Вышли пенсионеры по старости и состоянию здоровья – с перебитыми грабками и с костылями, с силикозными легкими и больными коленями; даже Сашку Новицкого выкатил батя в инвалидной коляске. Вышли банщицы и ламповщицы, поварихи, медсестры, врачихи, рукоятчица Зойка Изжога – знаменитая церберша на «Марии-Глубокой», и обличьем, и норовом, и заливистым голосом напоминавшая привязчивую собачонку. Уж при ней раньше времени на-гора выбираться не смей – всех учтет и запишет, кто на солнышко рвется до срока. Видно, крепко на весь мужской род обозлилась несчастная баба, и здоровые дядьки от нее – врассыпную: «Изжога!», чтоб за термос она никого не схватила, потому что иначе их как различить: номер табельный-то ни на лбу, ни на робе не выбит, а на рожу они при подъеме одинаково грязные, вот она на спасателе номер и смотрит.

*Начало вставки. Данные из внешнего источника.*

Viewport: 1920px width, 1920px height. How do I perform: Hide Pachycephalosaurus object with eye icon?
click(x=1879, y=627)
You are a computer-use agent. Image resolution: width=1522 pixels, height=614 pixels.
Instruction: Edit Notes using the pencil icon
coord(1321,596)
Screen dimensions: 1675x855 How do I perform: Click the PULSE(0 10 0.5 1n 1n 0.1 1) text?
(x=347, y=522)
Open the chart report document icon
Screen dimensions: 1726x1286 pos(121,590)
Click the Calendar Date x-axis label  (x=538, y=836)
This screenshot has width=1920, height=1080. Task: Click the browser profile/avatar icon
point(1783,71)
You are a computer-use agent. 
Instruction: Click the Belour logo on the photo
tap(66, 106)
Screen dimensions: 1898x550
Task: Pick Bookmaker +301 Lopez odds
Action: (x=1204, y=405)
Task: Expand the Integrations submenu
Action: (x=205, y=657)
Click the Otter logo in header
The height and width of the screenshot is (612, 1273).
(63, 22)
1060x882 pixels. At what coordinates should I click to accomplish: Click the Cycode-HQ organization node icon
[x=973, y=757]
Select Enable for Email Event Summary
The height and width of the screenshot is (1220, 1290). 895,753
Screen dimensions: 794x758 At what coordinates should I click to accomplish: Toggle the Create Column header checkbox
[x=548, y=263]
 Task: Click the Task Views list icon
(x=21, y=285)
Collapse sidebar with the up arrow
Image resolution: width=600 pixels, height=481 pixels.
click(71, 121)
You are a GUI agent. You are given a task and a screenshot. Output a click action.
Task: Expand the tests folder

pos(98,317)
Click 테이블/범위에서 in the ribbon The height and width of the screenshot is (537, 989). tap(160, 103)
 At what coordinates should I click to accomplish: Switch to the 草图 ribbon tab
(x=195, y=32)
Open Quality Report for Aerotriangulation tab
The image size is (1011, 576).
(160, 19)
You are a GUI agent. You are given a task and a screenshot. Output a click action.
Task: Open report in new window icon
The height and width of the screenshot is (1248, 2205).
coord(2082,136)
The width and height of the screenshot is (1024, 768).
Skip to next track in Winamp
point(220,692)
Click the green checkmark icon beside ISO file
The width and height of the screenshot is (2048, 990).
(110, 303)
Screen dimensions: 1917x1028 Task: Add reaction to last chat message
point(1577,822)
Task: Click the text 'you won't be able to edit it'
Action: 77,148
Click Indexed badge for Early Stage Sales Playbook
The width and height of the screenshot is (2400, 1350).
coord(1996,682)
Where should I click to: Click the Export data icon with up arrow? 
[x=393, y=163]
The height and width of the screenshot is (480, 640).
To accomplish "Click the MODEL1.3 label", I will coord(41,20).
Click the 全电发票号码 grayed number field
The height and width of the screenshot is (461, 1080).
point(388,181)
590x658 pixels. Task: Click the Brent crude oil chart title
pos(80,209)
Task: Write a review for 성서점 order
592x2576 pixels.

Вышли братья Колесники – взрывники, бедокуры и клоуны, много раз за свои шутки битые до кровавых соплей. Старший Славка и младший Степан, что однажды вломился к бурильщикам с криком «А … оно все!» и с зажженным патроном ВВ – словно этот, блин, Данко с зажатым в руке осветительным сердцем. А до этого, главное, жаловался на свою проклятущую жизнь, на блядищу-жену и повисший на шее, как камень, кредит за машину (подмахнул, мол, не глядя, а там мелким шрифтом до хрена годовых). Шнур бикфордов сгорает со скоростью сантиметр в секунду – отразился в глазах десяти человек неправдиво всамделишный желтый огонь и пошел в зачаровывающий бешеный жор. Самым взрывом как будто и вымело из каморки людей, разорвав перепонки и обуглив ресницы, – ломанулись все за угол, вжались в породу и никак не поймут: где они?! Что, на том уже свете или все же на этом пока? И вот тут к ним дымящийся «боевик» залетает, а живой-невредимый Степаша виновато-опасливо так говорит: «Мужики, это самое… я передумал». Он, паскуда, патрон предварительно выпотрошил и закладочной массы в обертку насыпал, а потом обвязал эту «куклу» нарезанным на полоски гон-доном, так что от настоящего не отличишь, да еще перед этим их всех обработал психически. И страдал-то, блин, как – никакой Станиславский такого кисляка не состроит: «Ты чего, Степ, прибитый такой?» – «Да ничё…» Не пожалели молодых Степашиных зубов, долго били, раздумчиво, проникновенно, долго младший Колесник весь синий ходил, походя на опухшего от пчелиных укусов китайца, словно дурью башку прямо в улей и сунул. У Алешки Козлова, бурильщика, после этого начал подергиваться левый глаз – хорошо, не все время, а в минуты большого волнения.